Anti-PD therapy is profoundly changing the clinical practice of non-small cell lung cancer, and the primary drug resistance of most patients has greatly limited its clinical application. Therefore, it is an important scientific issue to study the mechanism of anti-PD resistance and develop anti-drug technology. Combination therapy is an important means to overcome drug resistance. Previously, our team found that the combination of PD-L1 and oncolytic virus AD/E1-TRAIL could effectively reverse the primary resistance of NSCLC mice to anti-PD therapy. Further studies showed that oncolytic virus increased macrophages in tumor microenvironment, and the proportion of anti-tumor M1 cells increased significantly. Therefore, we propose the following scientific hypothesis: TRAIL not only directly promotes tumor apoptosis, but also changes the immune microenvironment through macrophage recruitment and M1 polarization, thus reversing resistance to anti-PD therapy. In order to verify this hypothesis, we intend to observe the apoptotic and M1-polarizing effects of TRAIL in the microenvironment on human and mouse NSCLC animal models established in the earlier stage, and then establish a culture system in vitro using human peripheral blood and mouse bone marrow-derived monocytes, observe the changes of cell phenotypes and pathway proteins, and determine the effect of TRAIL on macrophage polarization and its molecular mechanism. Seeking more effective joint strategies to provide theoretical basis.
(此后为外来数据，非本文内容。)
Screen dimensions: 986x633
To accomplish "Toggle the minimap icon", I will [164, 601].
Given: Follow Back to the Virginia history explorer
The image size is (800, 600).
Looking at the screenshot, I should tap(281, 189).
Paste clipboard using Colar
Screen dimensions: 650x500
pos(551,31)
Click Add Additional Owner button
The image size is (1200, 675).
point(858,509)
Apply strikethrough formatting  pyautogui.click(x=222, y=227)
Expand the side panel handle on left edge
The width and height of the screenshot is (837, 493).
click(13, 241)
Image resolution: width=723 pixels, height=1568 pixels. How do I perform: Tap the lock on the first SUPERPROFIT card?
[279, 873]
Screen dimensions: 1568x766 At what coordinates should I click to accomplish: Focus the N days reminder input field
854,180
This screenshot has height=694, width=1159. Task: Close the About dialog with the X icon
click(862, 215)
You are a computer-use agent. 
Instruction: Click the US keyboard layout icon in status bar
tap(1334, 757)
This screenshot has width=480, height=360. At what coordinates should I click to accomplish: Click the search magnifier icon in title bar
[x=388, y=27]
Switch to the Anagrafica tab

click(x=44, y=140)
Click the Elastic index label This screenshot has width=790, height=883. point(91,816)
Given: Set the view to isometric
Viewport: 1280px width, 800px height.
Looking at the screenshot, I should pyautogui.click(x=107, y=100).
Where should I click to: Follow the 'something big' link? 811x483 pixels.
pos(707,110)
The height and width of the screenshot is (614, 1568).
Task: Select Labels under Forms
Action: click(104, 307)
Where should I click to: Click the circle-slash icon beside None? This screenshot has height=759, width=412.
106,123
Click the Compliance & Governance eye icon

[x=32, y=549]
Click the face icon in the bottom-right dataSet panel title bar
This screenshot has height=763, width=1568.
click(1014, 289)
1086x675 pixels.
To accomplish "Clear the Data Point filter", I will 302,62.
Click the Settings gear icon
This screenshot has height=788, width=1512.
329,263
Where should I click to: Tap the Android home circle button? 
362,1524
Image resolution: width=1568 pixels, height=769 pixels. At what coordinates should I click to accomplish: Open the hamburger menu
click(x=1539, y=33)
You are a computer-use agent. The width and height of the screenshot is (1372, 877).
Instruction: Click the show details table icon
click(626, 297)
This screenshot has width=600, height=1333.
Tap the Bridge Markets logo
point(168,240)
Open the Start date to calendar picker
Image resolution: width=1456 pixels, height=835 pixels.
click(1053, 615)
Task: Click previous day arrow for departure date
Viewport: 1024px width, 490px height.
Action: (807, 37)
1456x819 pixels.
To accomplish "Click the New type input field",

抗PD治疗正深刻改变着非小细胞肺癌的临床实践，原发耐药极大地限制了其临床应用，因此研究抗PD耐药机制与发展抗耐药技术是重要的科学问题。而联合治疗是克服耐药的重要手段。本课题组前期发现PD-L1与溶瘤病毒AD/E1-TRAIL联用有效逆转NSCLC小鼠抗PD治疗原发耐药。进一步研究发现溶瘤病毒使肿瘤微环境中巨噬细胞增多，且抗肿瘤M1型细胞比例明显升高。由此我们提出以下科学假说：TRAIL不仅直接促进肿瘤凋亡，还通过对巨噬细胞的招募和M1型极化改变免疫微环境，从而逆转抗PD治疗耐药。为验证该假说，本课题拟在前期已建立的人及鼠NSCLC动物模型上观察微环境中TRAIL的促凋亡及M1极化作用；进而利用TRAIL重组蛋白刺激人外周血及鼠骨髓来源的单核细胞，发现TRAIL诱导巨噬细胞极化状态的细胞学效应及其分子机制。探索发现对肺癌、尤其是PD耐药的冷肿瘤具有双重靶向作用的技术手段和细胞与分子机制。

抗PD治疗在肺癌治疗中的应用受到原发耐药的极大限制，既往研究提示肿瘤微环境中M2型TAM的免疫负性作用是重要的耐药机制。本课题组前期发现溶瘤病毒AD/E1-TRAIL可能通过招募并改变动物模型中M2型TAM的极化状态逆转PD1耐药。为进一步证实并完善科学假设，本研究首先进行了方法学的优化，建立了11色免疫细胞分类方法，对肿瘤微环境中的T、NK、M1及M2型TAM进行更准确的鉴定及分型。在此基础上采用AD/E1-TRAIL干预，发现干预后的免疫细胞各个分型间差异具有统计学意义。在该方法学的基础上在小鼠模型中证实了AD/E1-TRAIL对TAM的诱导作用，且在对进行抗PD治疗的患者外周血进行AD/E1-TRAIL处理后观察到了同样的现象，进一步证实了本研究的科学假设。本课题建立的11 色免疫细胞的流式荧光抗体搭配方案可以对肿瘤微环境中的多种免疫细胞进行精确分类,为研究不同免疫细胞和肿瘤细胞之间的相互作用提供了有效的手段,并可以应用于大量的肿瘤微环境研究中；对AD/E1-TRAIL溶瘤病毒作用机制的证实，为临床转化研究提供了坚实的理论基础。